HIS FIRST BIKE WAS RED. AND IT HAD A FLAT TIRE.
BRYAN ROLLED THE BIKE ACROSS THE STREET NOT long after I moved in. A cherubic, 11-year-old fifth-grader, bright-eyed and brown-haired, trudging up my steep driveway, he found me in my garage where I was drilling holes for bike hooks, my cycling gear spread across the floor.
“Can you help me fix this?” he asked, or something along those lines. The wheel was out of true and the brakes rubbed, so we fixed those too. Then we adjusted the gears.
We tested the bike out with a lap around the park, and a promise to go ride again.
Bryan’s Aunt Laura had bought him that bike not long after he came to live with her. Every kid should have a bike, she believed. Especially Bryan.
Bryan, who had been pulled from his mother and siblings by Child Protective Services, put up a thuggish front and wouldn’t really talk to Laura “unless it was about Nazis,” she says, “or nuclear weapons.”

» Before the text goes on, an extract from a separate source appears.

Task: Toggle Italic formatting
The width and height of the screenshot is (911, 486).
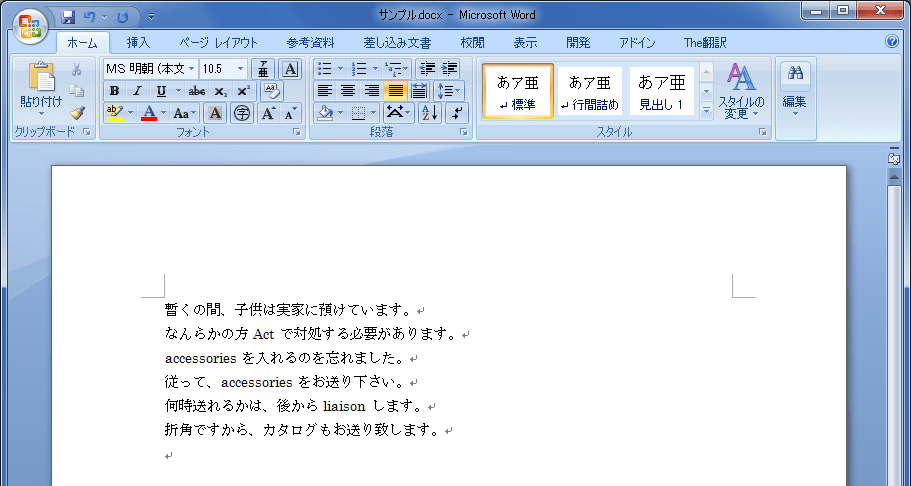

Laura was 35 at the time and, as the oldest sibling, had been born into the role of babysitter to “a bunch of snotty-nosed” nieces and nephews. The desire to have children of her own had long since extinguished. Laura’s sister (Bryan’s mother) had been through some trauma and had used drugs. Laura was aware that her kids suffered from neglect as a result. She expected that the state might one day contact her about Bryan.
Laura and Bryan’s house had two cabs parked in the driveway. An old yellow minivan, a hand-me-down from Laura’s dad. And an always-clean Chrysler 300, Dylan’s car.
Denne historien er fra Issue 04, 2022-utgaven av Bicycling US.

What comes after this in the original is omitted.